=== AVAILABLE RECORDS ===
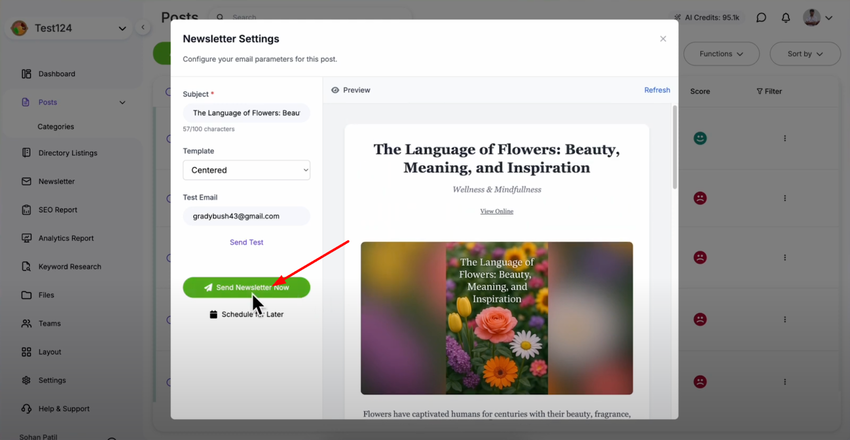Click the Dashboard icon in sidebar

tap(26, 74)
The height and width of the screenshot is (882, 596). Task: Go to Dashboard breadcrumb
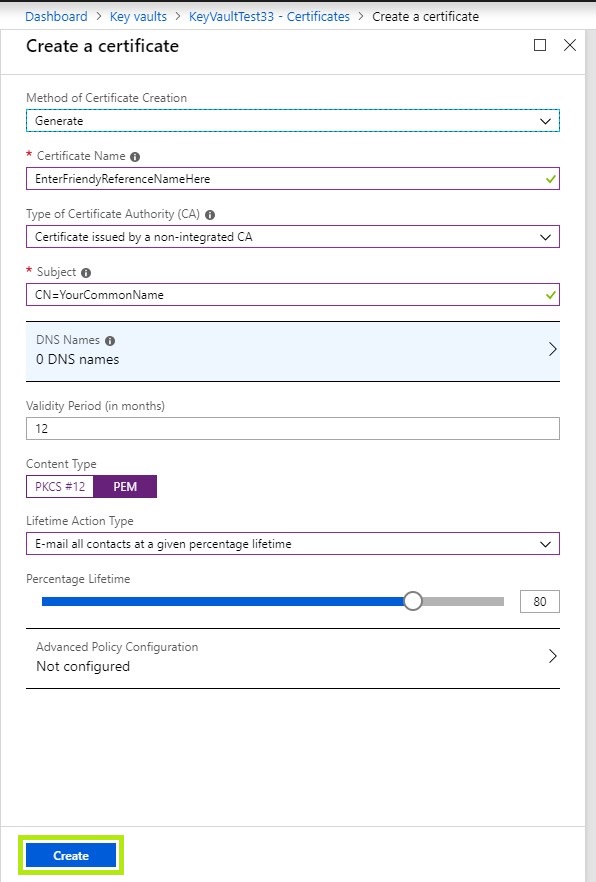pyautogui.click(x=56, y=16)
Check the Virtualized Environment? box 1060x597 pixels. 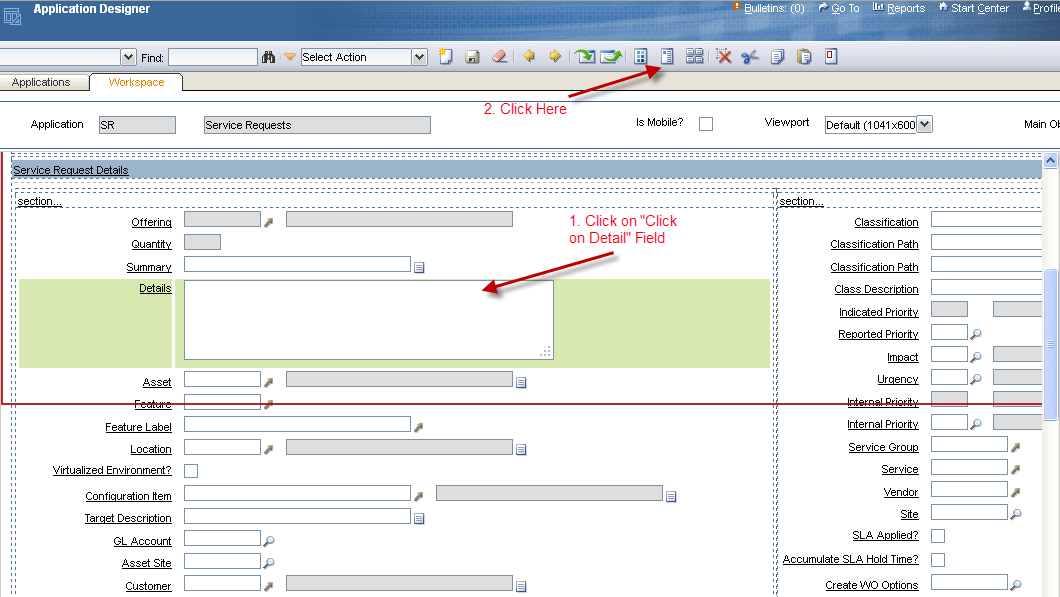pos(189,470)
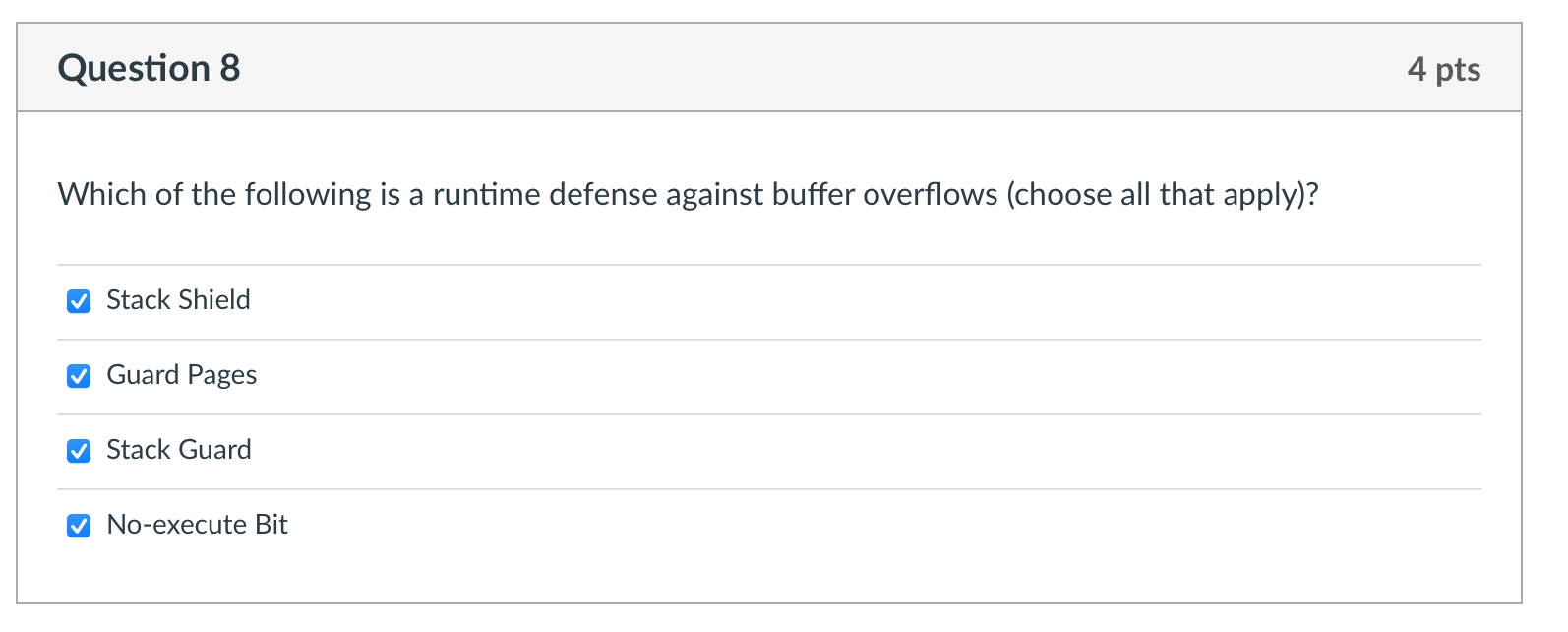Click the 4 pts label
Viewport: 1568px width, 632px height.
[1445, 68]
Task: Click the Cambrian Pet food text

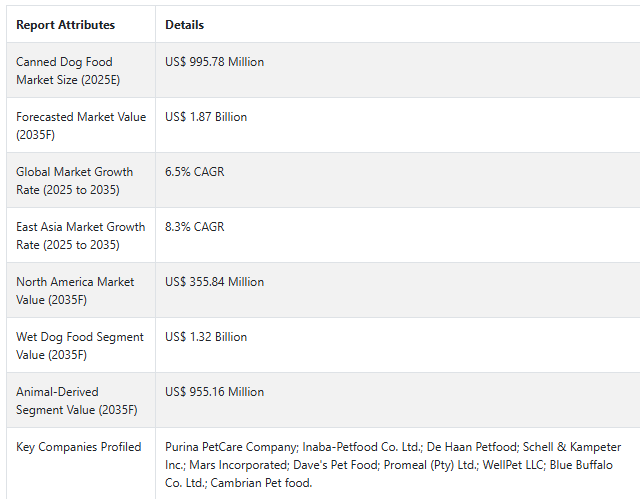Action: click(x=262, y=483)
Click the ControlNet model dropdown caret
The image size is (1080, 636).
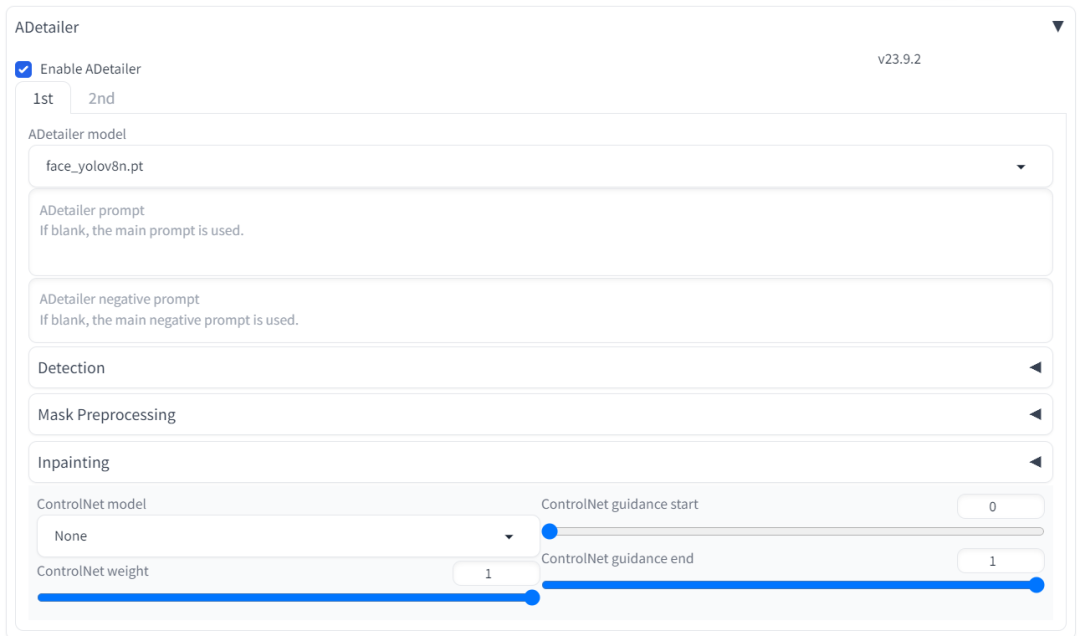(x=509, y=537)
===
*WORK ORDER*:
All lines from the one containing "Task: Click the Cambrian Pet food text" through the final line of the entries above must be restated word for word, pictures excluded.

*SOLVED EXERCISE*:
Task: Click the Cambrian Pet food text

Action: click(x=262, y=483)
Click the ControlNet model dropdown caret
The image size is (1080, 636).
(x=509, y=537)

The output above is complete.